First, the drug market is now the second largest market in the world with an estimated turnover of 243 billion euros per year. Thus, if drug traffickers were a country, they would have the 21st world GDP just behind Sweden. Despite the repression, the UN estimates that only 42% of the world's cocaine production is seized (23% of that of heroin). According to the UNODC annual report, the production of drugs such as cocaine or opium is on the rise, with cocaine production increasing by 30% between 2011 and 2016. It should of course be noted that these figures are estimates, because the drug market is an opaque environment.

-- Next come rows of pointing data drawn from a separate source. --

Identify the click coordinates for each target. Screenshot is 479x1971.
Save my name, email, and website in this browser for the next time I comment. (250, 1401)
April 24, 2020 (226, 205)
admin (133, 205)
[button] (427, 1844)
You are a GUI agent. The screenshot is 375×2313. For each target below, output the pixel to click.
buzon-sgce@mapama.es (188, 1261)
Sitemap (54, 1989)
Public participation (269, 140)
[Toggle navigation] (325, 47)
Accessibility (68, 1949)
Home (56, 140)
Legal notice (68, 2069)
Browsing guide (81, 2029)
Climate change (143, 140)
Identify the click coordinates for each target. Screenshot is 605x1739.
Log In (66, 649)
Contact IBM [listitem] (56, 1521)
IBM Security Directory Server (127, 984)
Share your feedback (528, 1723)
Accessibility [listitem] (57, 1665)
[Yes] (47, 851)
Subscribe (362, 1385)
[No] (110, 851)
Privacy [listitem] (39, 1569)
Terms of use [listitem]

Some economic studies include the drug market in the GDP, thus significantly increasing the calculation of national wealth, thus showing the economic importance of this sector.

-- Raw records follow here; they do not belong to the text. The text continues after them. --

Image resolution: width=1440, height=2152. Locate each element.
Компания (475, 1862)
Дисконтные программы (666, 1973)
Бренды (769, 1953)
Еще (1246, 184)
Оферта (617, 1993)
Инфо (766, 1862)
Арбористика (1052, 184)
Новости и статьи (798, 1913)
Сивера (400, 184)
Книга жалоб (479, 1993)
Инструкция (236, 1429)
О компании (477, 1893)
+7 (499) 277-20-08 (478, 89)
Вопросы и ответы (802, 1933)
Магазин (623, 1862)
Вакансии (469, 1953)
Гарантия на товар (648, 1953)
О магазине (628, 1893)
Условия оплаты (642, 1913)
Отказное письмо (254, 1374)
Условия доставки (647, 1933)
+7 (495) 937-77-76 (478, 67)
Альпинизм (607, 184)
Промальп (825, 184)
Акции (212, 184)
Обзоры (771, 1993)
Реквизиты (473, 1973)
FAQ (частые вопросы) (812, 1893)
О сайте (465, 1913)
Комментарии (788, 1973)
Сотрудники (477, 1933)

Second, according to the World Drug Report of 2013, although the use of traditional drugs such as heroin and cocaine appears to be declining in some parts of the world, the abuse of prescription drugs and new psychoactive substances (NPS) is increasing. Sold as “legal highs” and “designer drugs”, NPS are proliferating at an unprecedented rate and posing unprecedented public health challenges. According to the report, the number of NPS reported to Unites Nations Office on Drugs and Crimes by Member States increased from 166 at the end of 2009 to 251 by mid-2012, representing an increase of more than 50%. The number of NPS has, for the first time, exceeded the total number of substances under international control (234). As new harmful substances enter the drug market with unrelenting regularity, the international drug control system now has to deal with the speed and creativity of the NPS phenomenon. This problem is alarming - yet these drugs are legal. Sold freely, including on the internet, NPS are not tested to know if they are risk-free. They can therefore be much more dangerous than traditional drugs.

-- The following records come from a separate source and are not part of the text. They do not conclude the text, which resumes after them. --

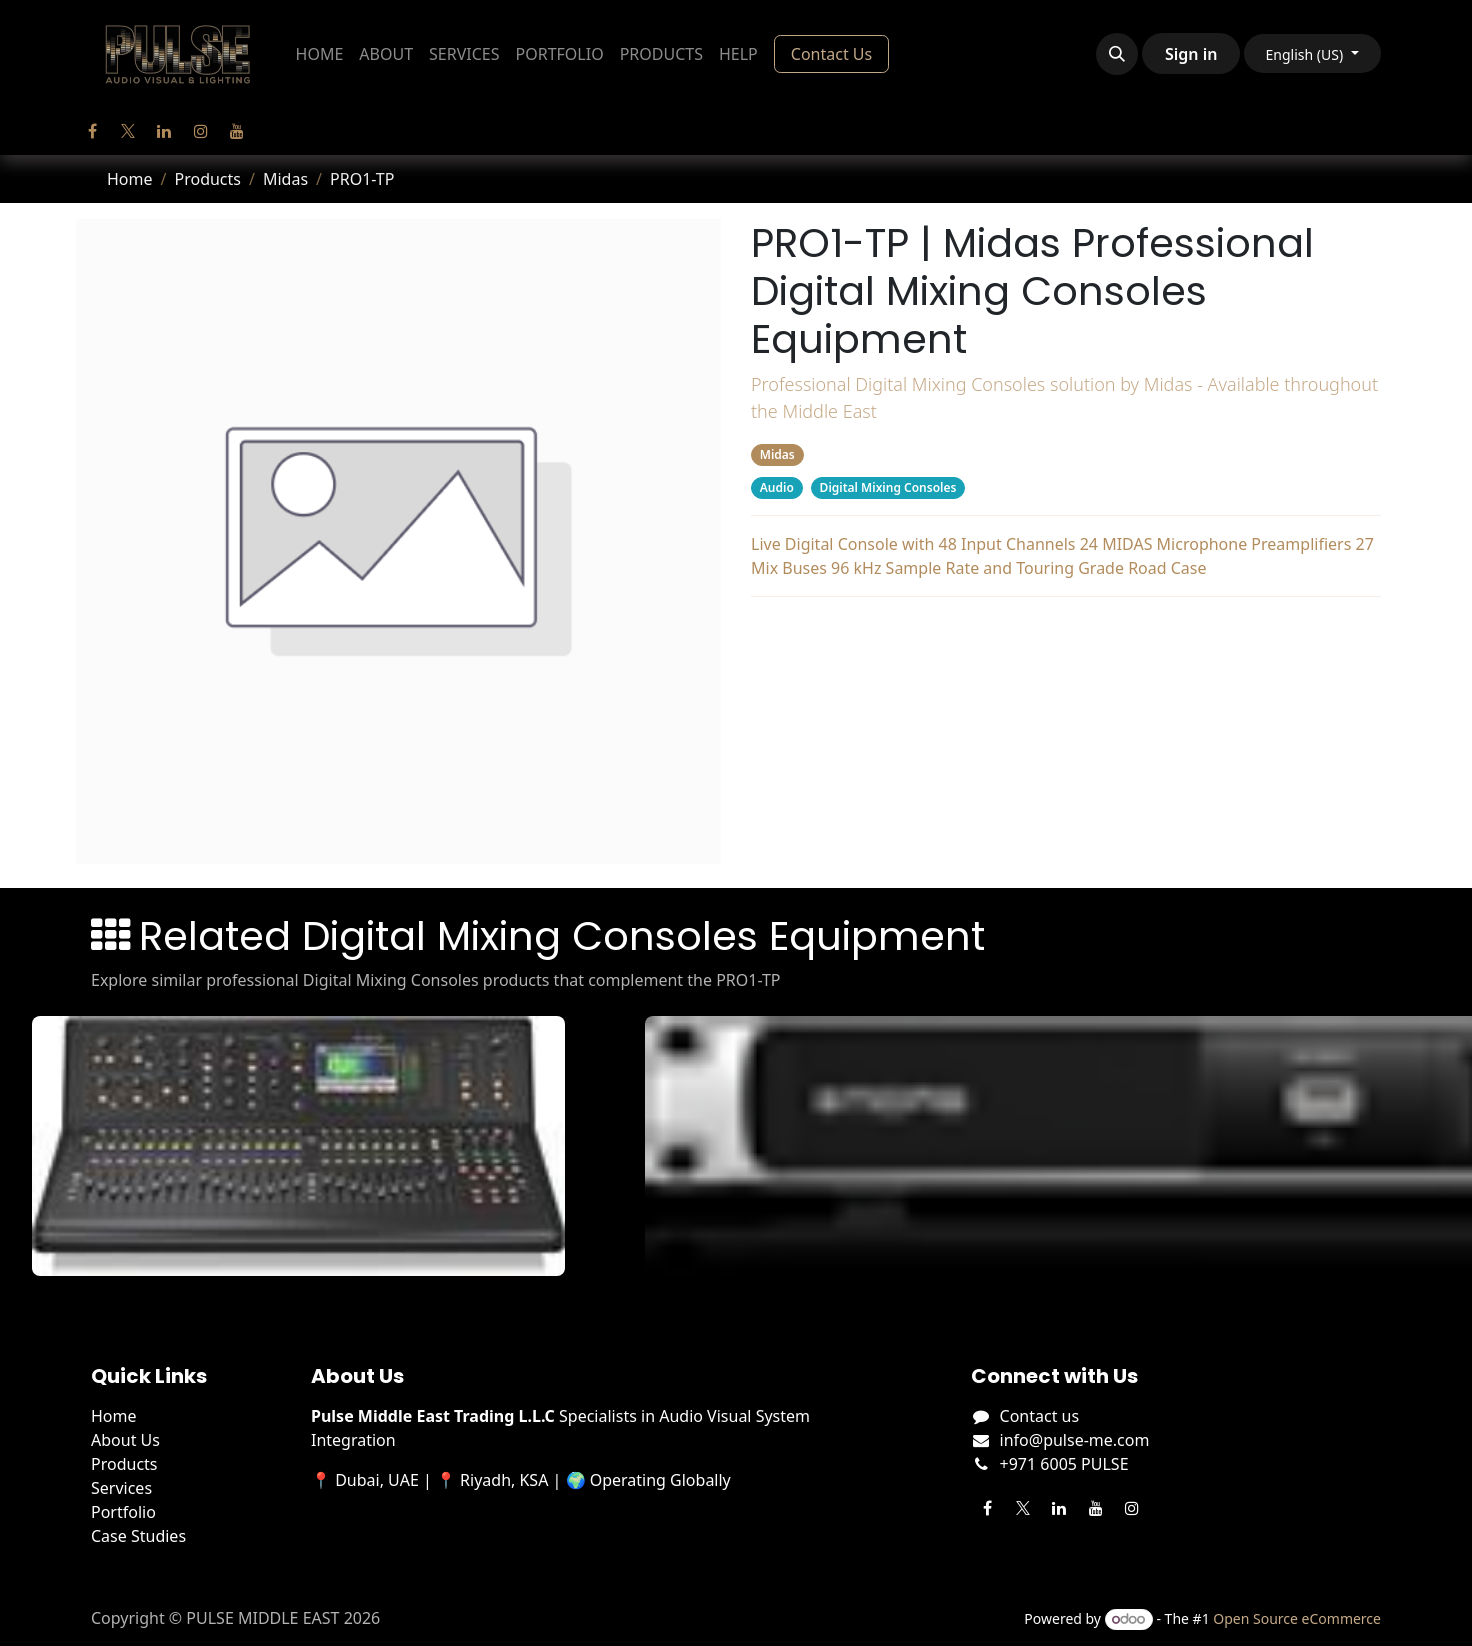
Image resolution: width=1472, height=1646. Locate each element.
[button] (1117, 54)
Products (207, 179)
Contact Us (831, 54)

The drug market may be old, but it is more lucrative than ever and has been changing for several years. If the 1980s and 1990s were those of the advent of economic globalization, drug traffickers very quickly understood how globalization worked to use it for their fraudulent business. Moreover, the proliferation of conflict zones around the world has led to an even stronger demand and establishment of drugs in regions of the world affected by war and poverty where drugs seem to have become the only escape. Drugs have thus become a major public health problem that spares no one.